[START OF RECORDS FOR THE EXERCISE]

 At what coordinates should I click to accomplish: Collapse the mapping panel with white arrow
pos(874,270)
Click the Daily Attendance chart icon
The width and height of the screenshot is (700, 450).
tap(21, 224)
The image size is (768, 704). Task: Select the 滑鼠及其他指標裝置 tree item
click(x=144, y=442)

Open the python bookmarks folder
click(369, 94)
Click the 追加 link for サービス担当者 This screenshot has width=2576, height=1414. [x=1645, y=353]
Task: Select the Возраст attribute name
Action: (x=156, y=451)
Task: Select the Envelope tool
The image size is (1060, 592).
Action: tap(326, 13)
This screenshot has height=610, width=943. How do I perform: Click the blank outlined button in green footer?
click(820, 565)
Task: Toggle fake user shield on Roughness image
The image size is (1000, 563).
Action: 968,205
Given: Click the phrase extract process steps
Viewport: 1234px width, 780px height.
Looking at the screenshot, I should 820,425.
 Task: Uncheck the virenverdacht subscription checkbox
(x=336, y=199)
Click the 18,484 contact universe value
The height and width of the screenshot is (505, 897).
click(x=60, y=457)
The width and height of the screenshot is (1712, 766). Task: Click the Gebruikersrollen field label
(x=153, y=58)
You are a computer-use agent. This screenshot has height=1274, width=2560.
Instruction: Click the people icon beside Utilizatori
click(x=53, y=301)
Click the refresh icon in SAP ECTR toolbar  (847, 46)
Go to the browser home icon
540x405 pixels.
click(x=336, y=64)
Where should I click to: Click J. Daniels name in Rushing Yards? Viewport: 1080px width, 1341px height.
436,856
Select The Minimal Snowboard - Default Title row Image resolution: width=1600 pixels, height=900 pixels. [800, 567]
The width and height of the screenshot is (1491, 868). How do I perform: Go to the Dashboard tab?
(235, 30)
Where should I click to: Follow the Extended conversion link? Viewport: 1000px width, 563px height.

[END OF RECORDS FOR THE EXERCISE]

* [PROBLEM TO WORK ON]: Copy the material word for word, from its first line through the line containing "Action: tap(326, 13)", with both of those lines included.

* [RESPONSE]:
 At what coordinates should I click to accomplish: Collapse the mapping panel with white arrow
pos(874,270)
Click the Daily Attendance chart icon
The width and height of the screenshot is (700, 450).
tap(21, 224)
The image size is (768, 704). Task: Select the 滑鼠及其他指標裝置 tree item
click(x=144, y=442)

Open the python bookmarks folder
click(369, 94)
Click the 追加 link for サービス担当者 This screenshot has width=2576, height=1414. [x=1645, y=353]
Task: Select the Возраст attribute name
Action: (x=156, y=451)
Task: Select the Envelope tool
The image size is (1060, 592).
Action: tap(326, 13)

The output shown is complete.